Researchers who wish to create the fountain of youth must first understand why we age in the first place. One answer may lie within epigenetics – which studies how changes to gene activity influence cells without changing DNA sequence. Studies conducted on simple organisms and humans alike have demonstrated how altering how certain genes are turned on or off can slow or even reverse aging processes.
Scientists once believed that mutations were the sole source of aging; however, recent discoveries suggest otherwise. Epigenetic modifications–changes to how genes are expressed–may play a major role. Although epigenetic modifications do not alter genetic code directly, they still affect how the genes act upon one another.
Scientists have also observed that people age at differing rates, with some developing disease and showing the effects of aging much earlier than others. This may be attributed to toxic biological byproducts accumulated over time such as oxidative stress, inflammation and cell degradation that cause harm over time. Also contributing can be cells’ metabolism which releases waste products harmful for body.
Scientists are researching numerous techniques to halt or reverse the aging process, such as caloric restriction, taking anti-ageing medications and using cellular reprogramming – turning fully developed cells into stem cells to regenerate or replace damaged tissues and organs.
The latter approach has proven particularly successful.

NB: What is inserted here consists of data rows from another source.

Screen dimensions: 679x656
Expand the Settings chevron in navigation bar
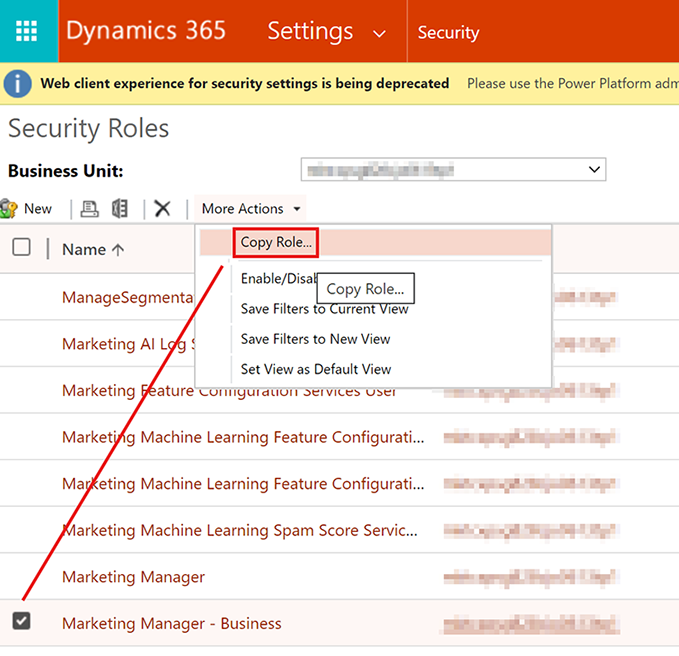(379, 34)
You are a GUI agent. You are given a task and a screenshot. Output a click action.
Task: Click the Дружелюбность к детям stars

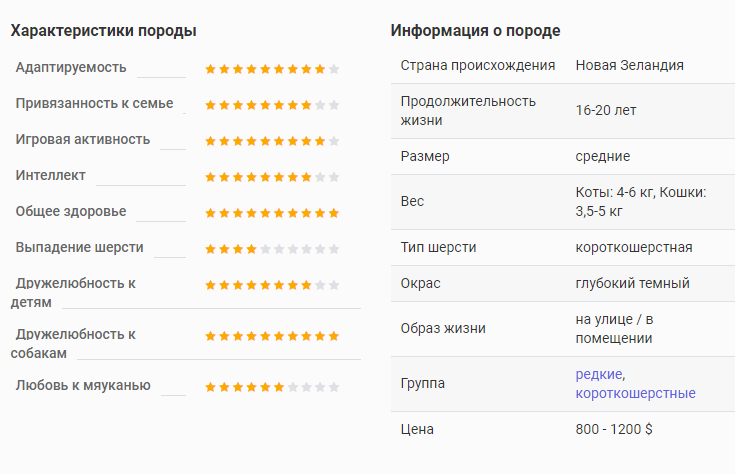(272, 285)
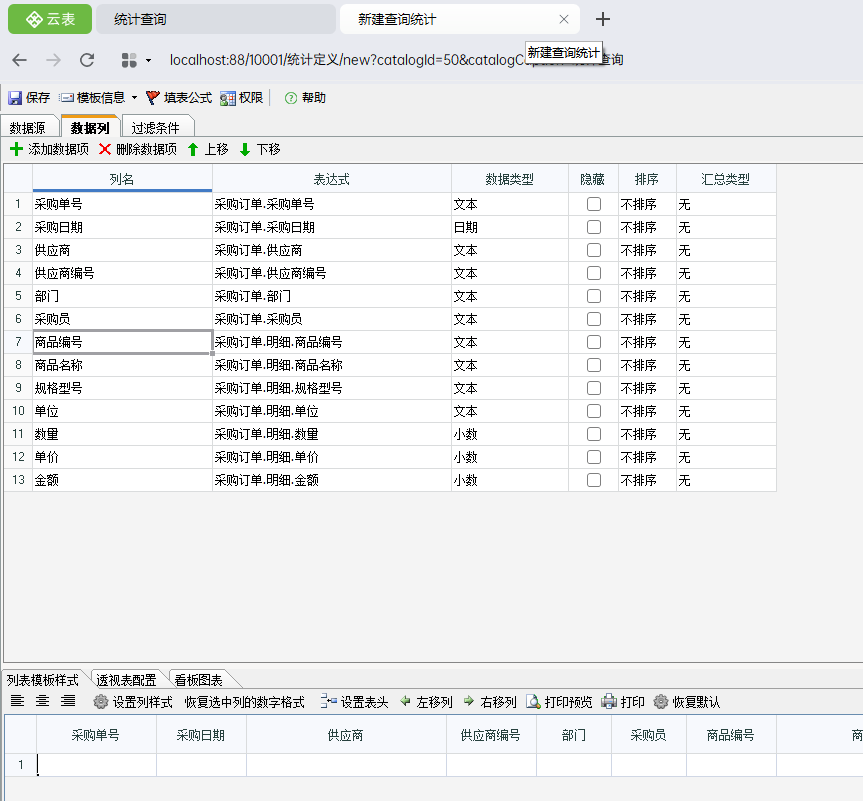Image resolution: width=863 pixels, height=801 pixels.
Task: Open 设置列样式 column style settings
Action: click(133, 702)
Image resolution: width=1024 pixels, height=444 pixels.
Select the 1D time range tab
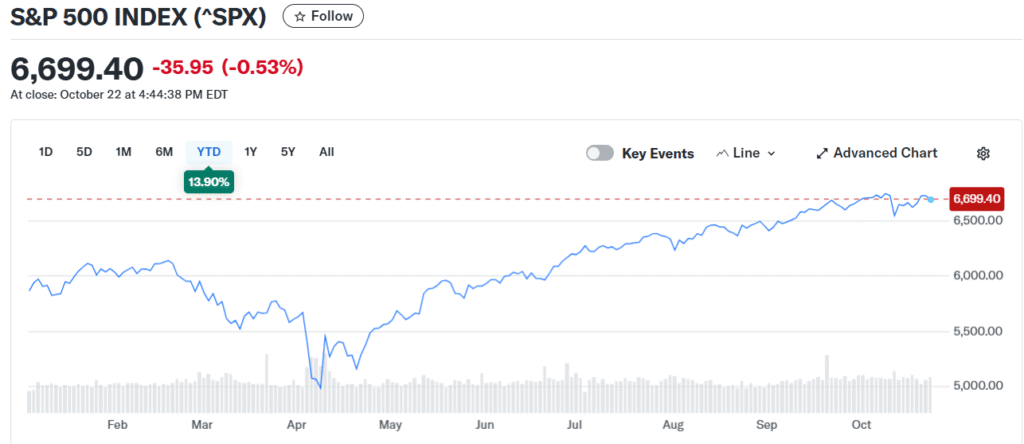click(45, 152)
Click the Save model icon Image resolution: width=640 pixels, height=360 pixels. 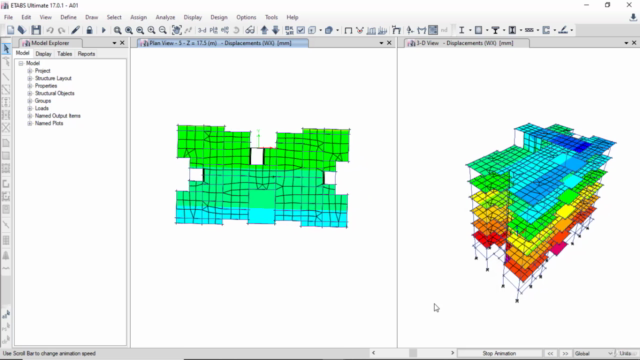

Researchers in Sinclair’s lab at Harvard Medical School have discovered a way to reverse mouse aging through embryonic stem cell (ESC) conversion; ESCs can not only differentiate into various cell types but can also grow and repair tissue within the animal itself.
Researchers have successfully reprogrammed cells into more similar ESCs by injecting them with four compounds called Yamanaka factors. Sinclair’s team successfully used this combination in mice lab settings to slow their aging and restore vision in older animals; now working towards scaling this research to human skin cells which may ultimately result in whole-body rejuvenation.